Show every line of the records that contains the word "icon", copying each one in full.

START SOURCE RECORDS

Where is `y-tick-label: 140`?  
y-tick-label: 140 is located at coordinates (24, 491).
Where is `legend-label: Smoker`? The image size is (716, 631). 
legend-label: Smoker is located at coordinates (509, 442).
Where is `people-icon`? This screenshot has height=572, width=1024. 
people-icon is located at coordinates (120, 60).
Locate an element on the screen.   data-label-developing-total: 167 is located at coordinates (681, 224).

END SOURCE RECORDS

ANSWER SPACE:
Where is `people-icon`? This screenshot has height=572, width=1024. 
people-icon is located at coordinates (120, 60).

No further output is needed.